2. If the individual is using a STEROID and a BRONCHODILATOR inhaler (opens airways for quick relief), the bronchodilator should be used first, followed by the steroid 15 minutes later. As well, make sure the individual understands that the steroid inhaler will not produce immediate relief like the bronchodilator, but that it is still effective and important to use regularly at recommended intervals.

3. Recommend that the individual keep a spare inhaler in a safe place at room temperature.

4. Body posture is important when using the inhaler. Have the individual sit up as straight as possible.

5. The internal pressure of the propellant-powered inhalers is sensitive to temperature. Store in a cool place. Keep away from heat source. Place dust cap on.

6. If expected or normal relief of symptoms are not obtained from an established dosage regimen, the individual should consult a doctor immediately.

7. Before each use check the mouthpiece for any objects that may be lodged in the opening.

8. It is better if the individual pre-medicates than to inhale medication after wheezing is induced (i.e. exercise-induced asthma).

9. If a respiratory infection develops, the individual should see a doctor as additional measures should be taken to control the infection and maintain potency of the airways.

10. The two vital factors for optimal inhalation are:

i) a slow deep inhalation (a rapid inhalation results in more of the drug being deposited in the upper airways)

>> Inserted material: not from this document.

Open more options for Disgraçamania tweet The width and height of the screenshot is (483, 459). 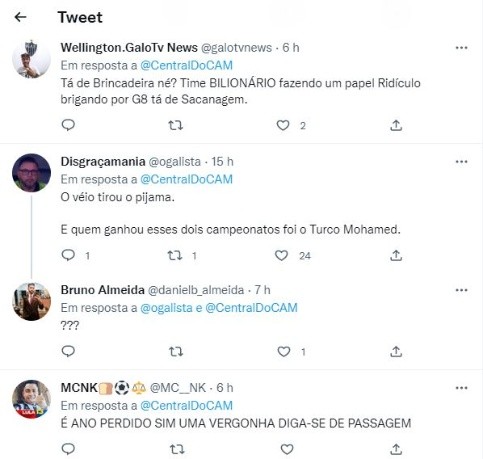(x=461, y=162)
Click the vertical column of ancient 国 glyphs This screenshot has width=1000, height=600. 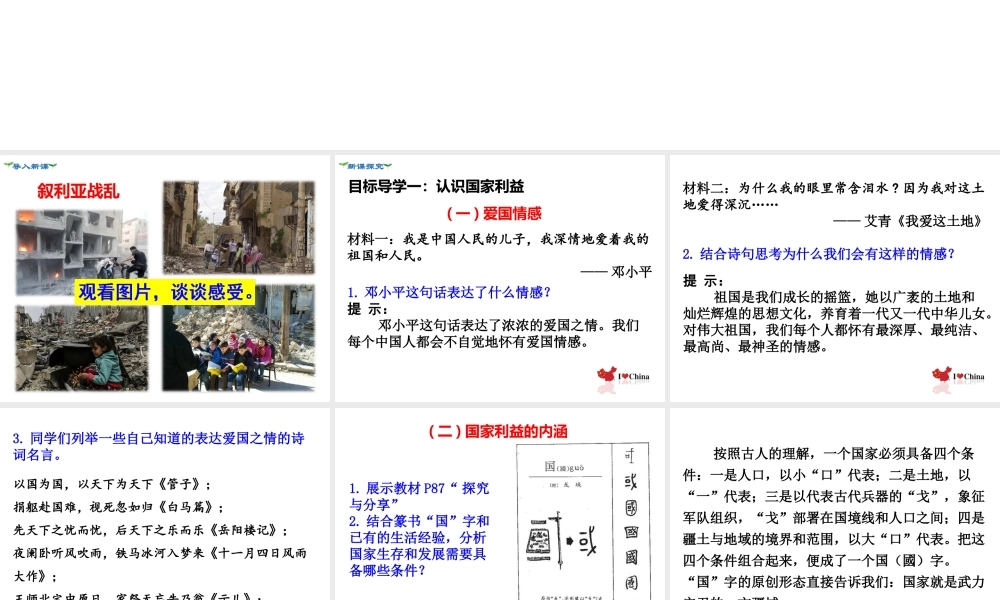(631, 520)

ii) subsequent breath holding for at least 10 seconds or as long as possible. If the individual has difficulty inhaling through the mouth when using the inhaler, get them to try pinching their nose while inhaling or use a SPACER (or aero chamber).

11. Remember to shake the inhaler well prior to use.

Administration Technique for Insertion of Vaginal Creams

1. Wash hands thoroughly with soap and water, put on gloves.

2. Remove the cap from the tube. If tube is sealed, reverse cap and pierce tube.

3. To fill applicator – REUSABLE AND DISPOSABLE

➢ Screw applicator to the tube (for disposable applicators, place an open end over the tube).

➢ Lubricate the tip of the tube by applying a small amount of the cream to the outside of the applicator.

➢ Squeeze the tube until the applicator plunger is fully extended. The applicator will now be filled with medicine. If your doctor has prescribed a smaller dose, use as he/she has directed.

➢ Remove applicator from tube.

4. To insert applicator:

➢ For proper insertion the individual should be lying on her back with knees drawn up. Pointing the applicator slightly downward, insert it deeply into the vagina as far as it will comfortably go without using force.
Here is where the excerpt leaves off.